Virtual production means more can be achieved in one place – not only can the backgrounds be changed and manipulated, but you can also reuse the same assets across different mediums such as AR, VR, online and print. Streamlining your asset pipeline will ultimately allow brands to break down the barriers between the technically complex requirements of product design and delivery, and the creative storytelling demands for marketing campaigns.
With so much possible in one space, the sets are greener. You don’t need to physically build as much, so there is less waste. It becomes an extremely carbon-friendly way of achieving complex, multi-location shoots. Six different global environments in one day? Transported to another galaxy? No problem.
Virtual production with Epic Games' Unreal Engine
At Imagination, we recently received an Epic MegaGrant from Epic Games. The support has enabled us to fully embrace ground-breaking virtual production techniques using Unreal Engine, and work with brands to create cinematic live, or as-live, content, indistinguishable from the real world. To test the limits of what is possible with this technology, we created a Hollywood-quality teaser featuring Triumph’s Trident 660 motorcycle, in a story featuring a female protagonist solving crime and delivering justice in a dystopian world.
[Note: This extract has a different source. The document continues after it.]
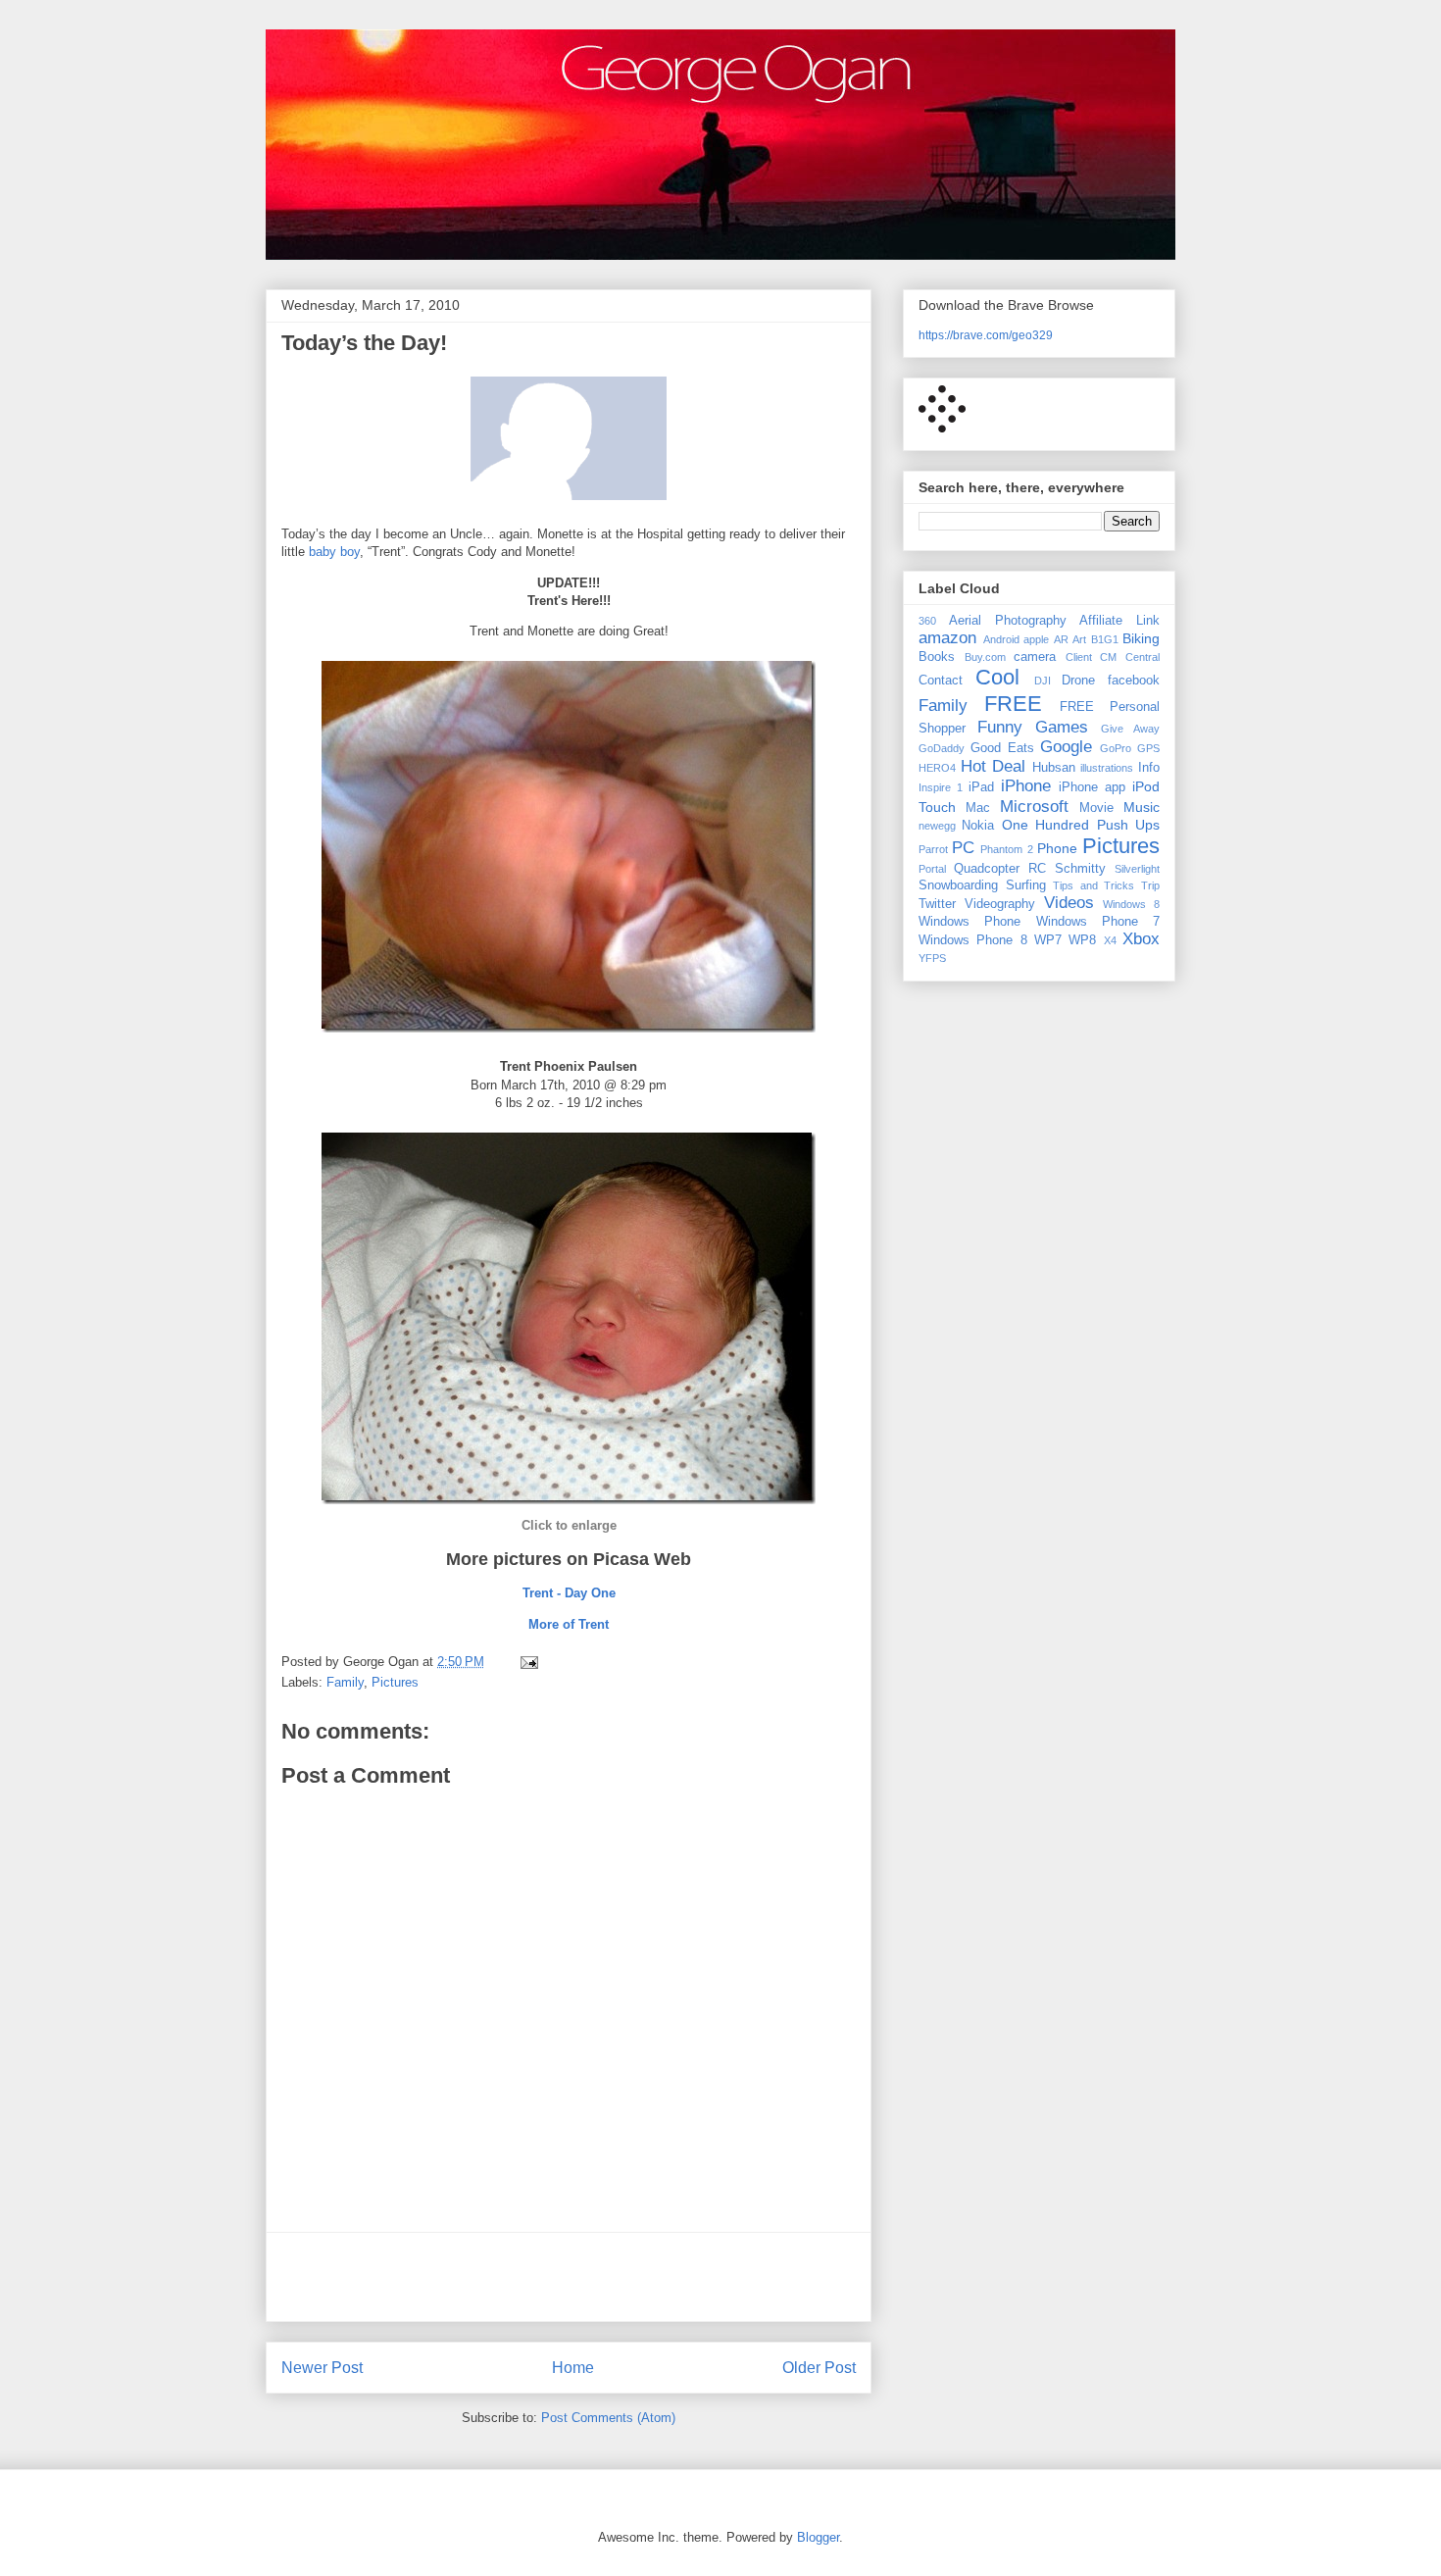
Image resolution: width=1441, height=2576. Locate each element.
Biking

We created a futuristic cyberpunk world reminiscent of the cinematic landscapes created by Ridley Scott and Zack Snyder. In the trailer, our protagonist Phoenix Jackson (played by July Jones) travels through this world, creating a sense of scale and spanning day-to-night.
The level of control and realism possible with virtual production is one of the key things that sets it apart – for instance, we used the reflective surfaces of the real sunglasses, motorcycle and puddles on the ground to bring the action and neon urban landscape to life. We also had real and digital versions of the bike, so we could use either, both, or multiple bikes, depending on how and where it was needed in the film. Watching the film, it is almost impossible to distinguish between the real and digital versions. And all this was achieved in a 5m x 5m studio space in central London with a crew of only 13 people.
The advantages and capabilities this unlocks are particularly apposite, as recent events have restricted travel and seen some brands cut their marketing budgets while introducing remote and virtual working. Virtual production negates the need for multi-location shoots, allows you to continue shooting if a product doesn’t exist or is delayed, and there’s less risk of exposing sensitive information or embargoed products on location.
Innovative storytelling is the foundation of bringing brands to life and creating rich, multi-layered and engaging experiences. As content consumption soars the delivery of brand experiences across multiple channels is becoming increasingly complex. Virtual production can help bring brands to life by creating high-quality, cost-effective content and experiences that tell stories in the most compelling ways.